Transcriptome-based host epistasis and pathogen co-expression in barley-powdery mildew interactions

Authors: VELASQUEZ-ZAPATA, VALERIA - Iowa State University; SMITH, SCHUYLER - Iowa State University; PRIYANKA, SURANA - Sanger Institute; CHAPMAN, ANTONY V. - Rothamsted Research; Wise, Roger

Submitted to: Genetics
Publication Type: Pre-print Publication
Publication Acceptance Date: 9/23/2023
Publication Date: 9/23/2023
Citation: Velasquez-Zapata, V., Smith, S., Priyanka, S., Chapman, A.E., Wise, R.P. 2023. Transcriptome-based host epistasis and pathogen co-expression in barley-powdery mildew interactions. Genetics. https://doi.org/10.1101/2023.09.18.558274.
DOI: https://doi.org/10.1101/2023.09.18.558274

Interpretive Summary: Plant pathogens are among the greatest threats to crop production worldwide, resulting in yield losses of 10 to 20% (= $100 to 200 billion) each year. Obligate biotrophic fungi, for example, mildews and rusts, require a living host to survive and cause some of the most destructive epidemics. A general view of the regulatory programs that render a plant resistant to pathogens is beginning to emerge in model organisms, but is still in its infancy in large-genome temperate cereals that are vital to feeding the world's growing population. The interaction between barley, and the powdery mildew fungus, is central to address this challenge. The nucleotide-binding leucine-rich-repeat (NLR) immune receptor encoded by Mildew locus a (MLA) is an ancestral protein required for protection against destructive cereal diseases, including powdery mildew, Ug99 stem rust, stripe rust, and rice blast. This research reports the use of time-course gene expression of barley infected with the powdery mildew pathogen to infer diverse gene effects governed by the MLA immune receptor and two other host factors critical to disease defense, Blufensin1 (Bln1) and Required for Mla6 resistance3 (Rar3). Gene effect models revealed epistatic interactions between Mla6 and Bln1 (a situation where the expression of one gene is modified by the expression of other genes) and the impact of rar3 on the barley and powdery mildew transcriptomes. For the first time, we classified 115 novel NLRs under unique gene effect models, which clustered at chromosome hotspots, suggesting genome accessibility and recruitment of transcriptional machinery as a contributing factor to resistance activation. Impact: Most plant resistance genes deployed in agriculture encode NLRs. However, the mechanisms by which NLR receptors impart critical functions to plant cells are often targets of pathogen effectors, thus, these discoveries provide a foundation for further research into the complex molecular interactions that control disease resistance in crops. These results impact modern breeding approaches to expand resistance to new and emerging pathogens.

Data for review:
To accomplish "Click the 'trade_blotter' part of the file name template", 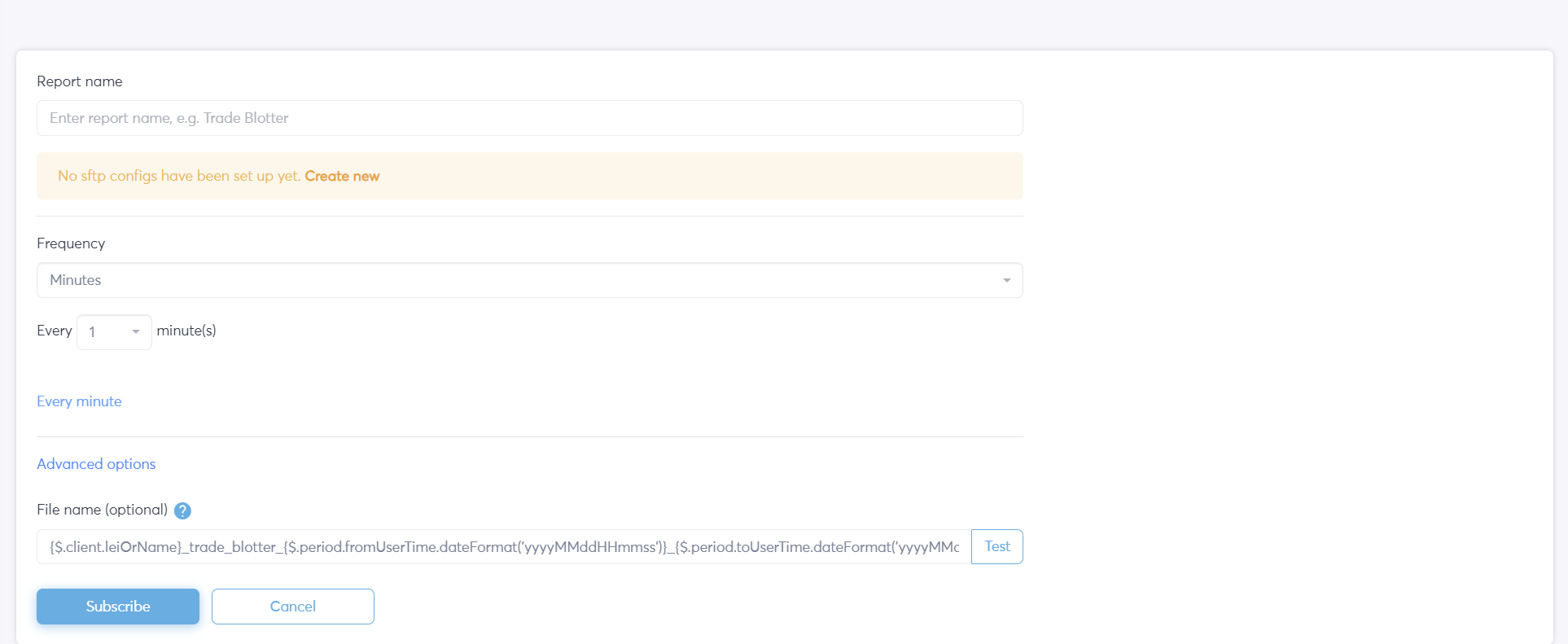I will pos(232,547).
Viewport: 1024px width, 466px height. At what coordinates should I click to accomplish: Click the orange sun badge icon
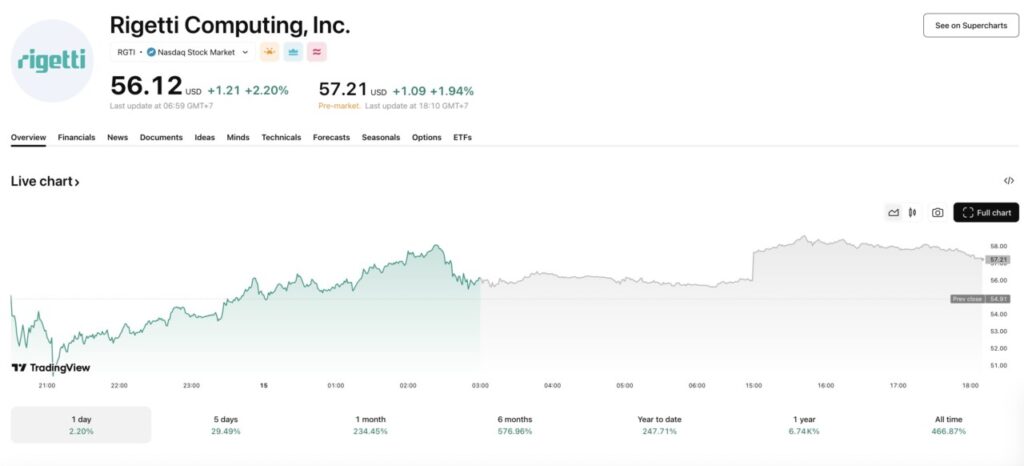(269, 52)
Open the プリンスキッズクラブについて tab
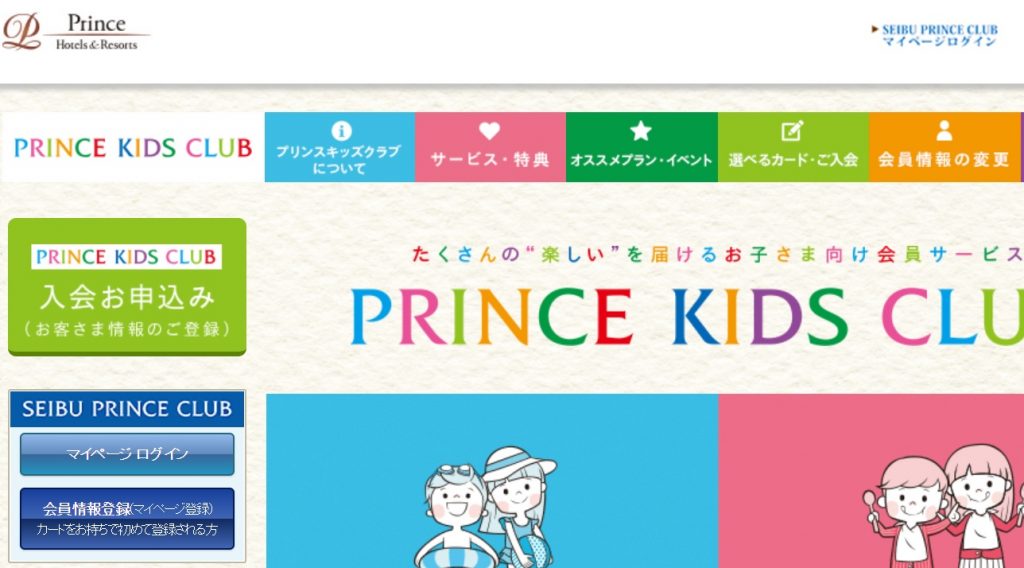The width and height of the screenshot is (1024, 568). tap(340, 147)
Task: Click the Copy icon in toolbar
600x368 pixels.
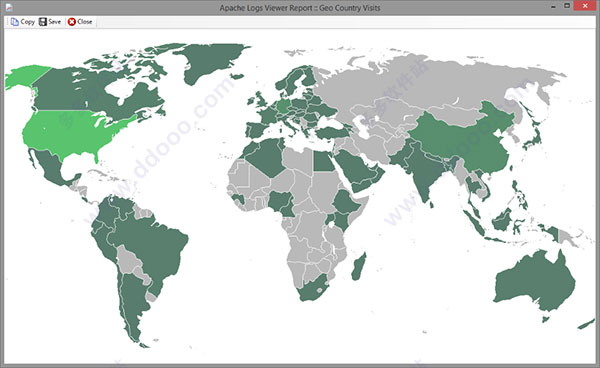Action: [x=15, y=22]
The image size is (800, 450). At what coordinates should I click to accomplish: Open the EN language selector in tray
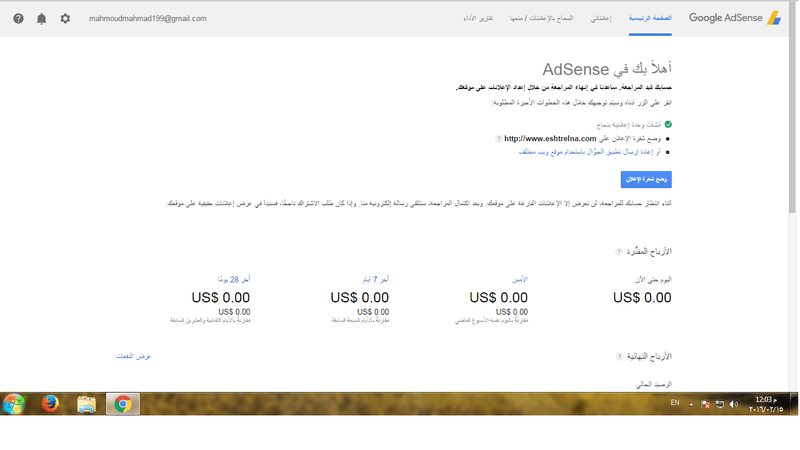674,403
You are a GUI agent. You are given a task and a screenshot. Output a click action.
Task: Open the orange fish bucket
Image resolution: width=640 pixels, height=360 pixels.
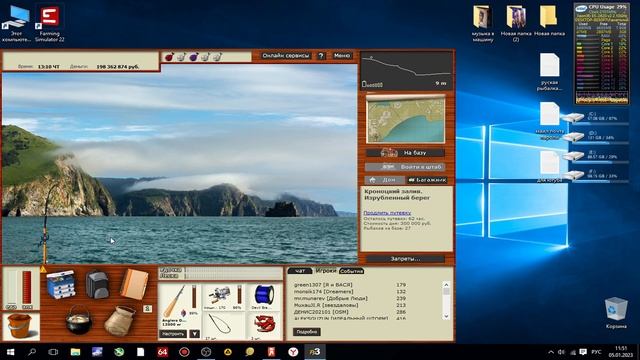(19, 326)
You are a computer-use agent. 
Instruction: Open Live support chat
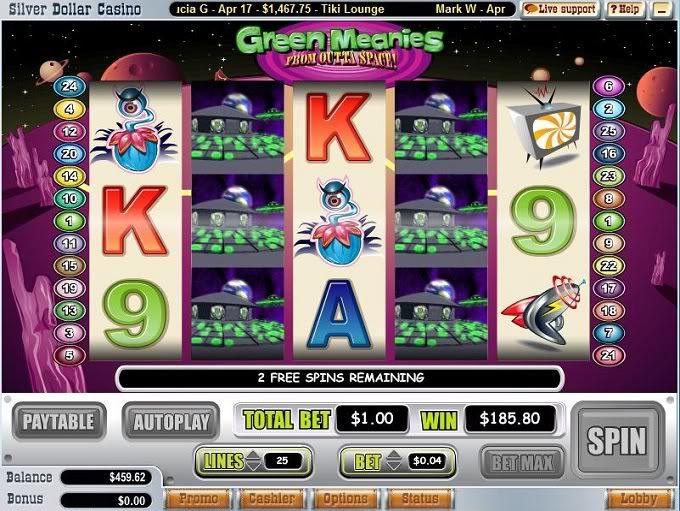coord(561,9)
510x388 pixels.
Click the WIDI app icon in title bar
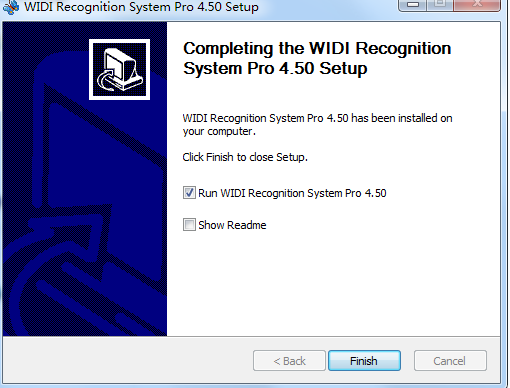11,7
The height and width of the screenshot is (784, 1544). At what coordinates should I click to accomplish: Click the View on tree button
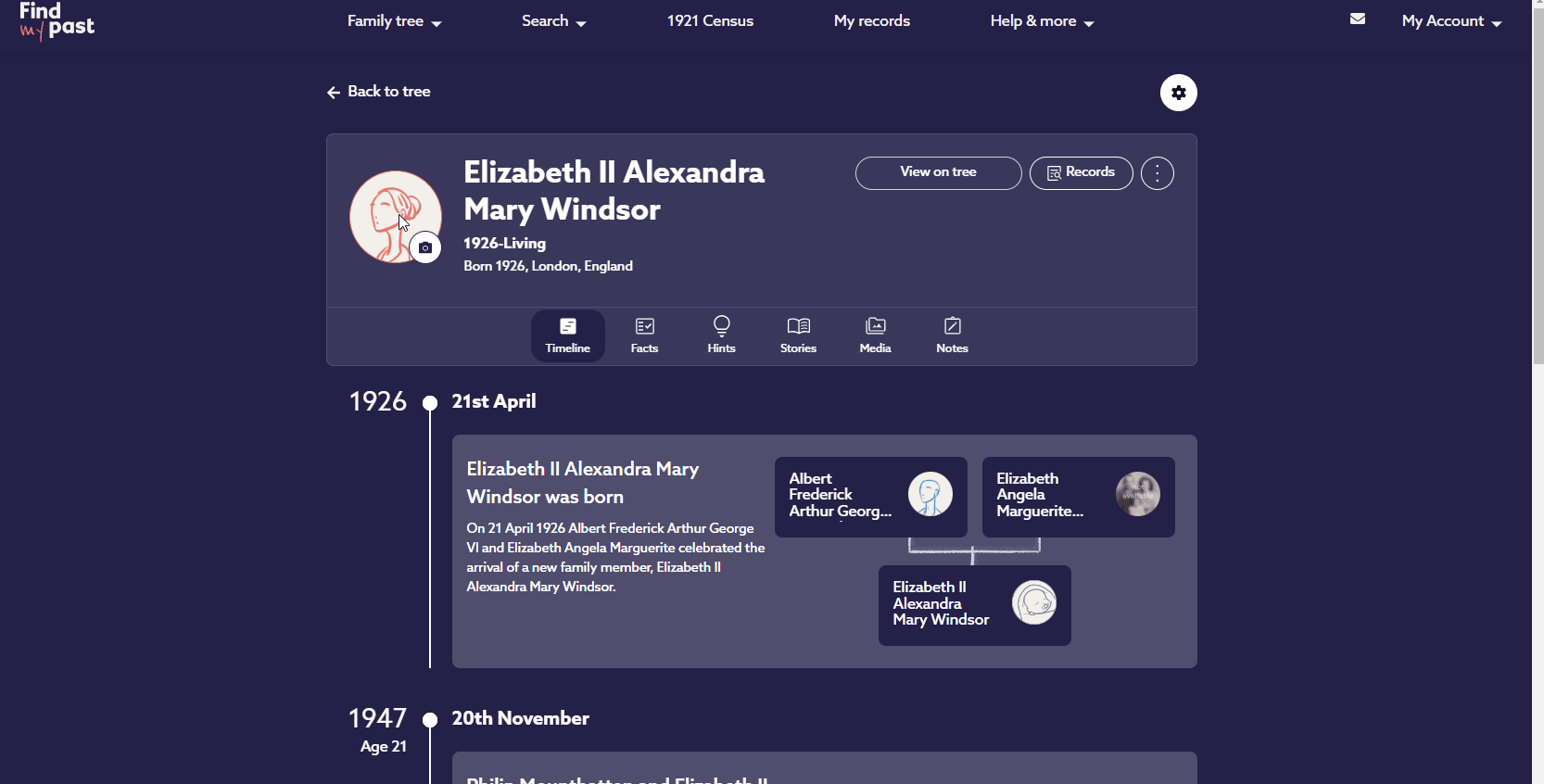(x=937, y=173)
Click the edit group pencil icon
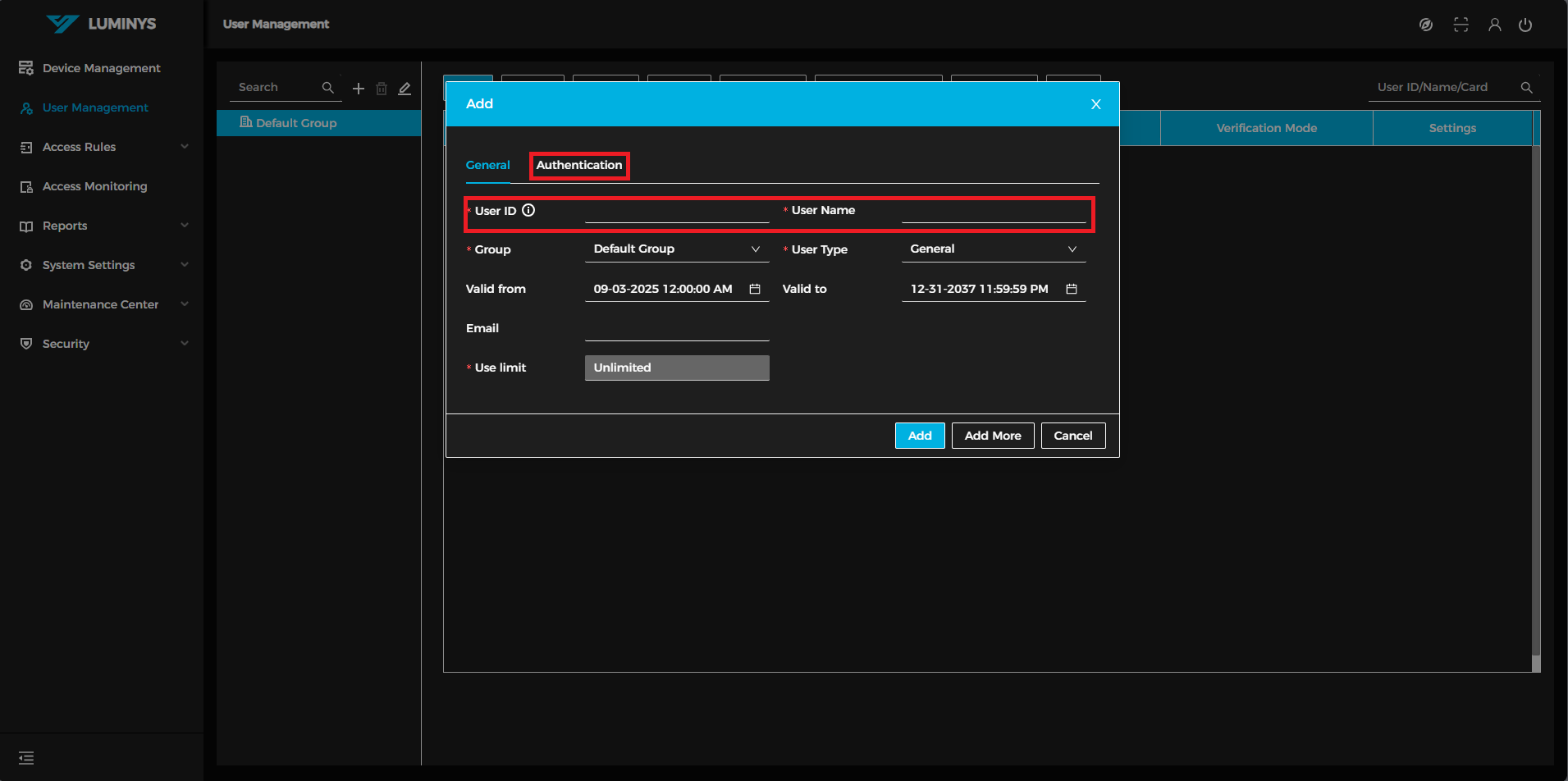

Brief 1: According to the barley-powdery mildew publication, how many novel NLRs were classified under unique gene effect models?
Brief 2: Decide whether each statement agrees with the barley-powdery mildew publication, and quote the words from it that settle each case: (a) The work was submitted to Genetics. (b) Plant pathogens cause yield losses of 30 to 40% each year. (c) The gene effect models revealed epistatic interactions between Mla6 and Rar3.
Brief 3: Go on with the barley-powdery mildew publication, writing what would come next after its final sentence.

Answer section 1: 115 novel NLRs.

Answer section 2:
(a) Yes: "Submitted to: Genetics"
(b) No: "resulting in yield losses of 10 to 20% (= $100 to 200 billion) each year"
(c) No: "Gene effect models revealed epistatic interactions between Mla6 and Bln1"

Answer section 3:
Technical Abstract: Mildew locus a (Mla) from the Triticeae grain crop barley (Hordeum vulgare L.) encodes a multi-allelic series of nucleotide-binding leucine-rich repeat (NLR) immune receptors. These variable NLRs recognize complementary secreted effectors from the powdery mildew fungus, Blumeria hordei (Bh), to block disease progression. We used a dynamic time-course transcriptome of barley infected with Bh to infer gene effects and epistatic relationships governed by the Mla6 NLR, two other host loci critical to the interaction, Blufensin1 (Bln1) and Required for Mla6 resistance3 (Rar3), and genes that interact with them. Bln1 is an R-gene independent regulator of immunity and the resistant bln1 mutant exhibits enhanced basal defense to compatible Bh. Rar3 is required for MLA6-mediated generation of H2O2 and the hypersensitive reaction; the rar3 mutant contains an in-frame Lys-Leu deletion in the SGT1-specific domain that compromises immunity by a subset of Mla alleles. Interactions of Mla6 and Bln1 resulted in symmetric, suppression and masked epistasis on the Bh-induced barley transcriptome. Likewise, dominant or equal effects were caused by Mla6 and Sgt1. Of a total of 468 barley NLRs, 366 were expressed in our dataset and 115 of those were grouped under different gene effect models, which localized to several chromosome hotspots. The corresponding Bh infection transcriptome was classified into nine co-expressed modules, linking differential expression with pathogen development. Expression of most of 517 Bh effectors exhibited dependence on disease phenotype and was associated with appressorial or haustorial structures, suggesting that disease is regulated by a host-pathogen intercommunication network that diversifies the response.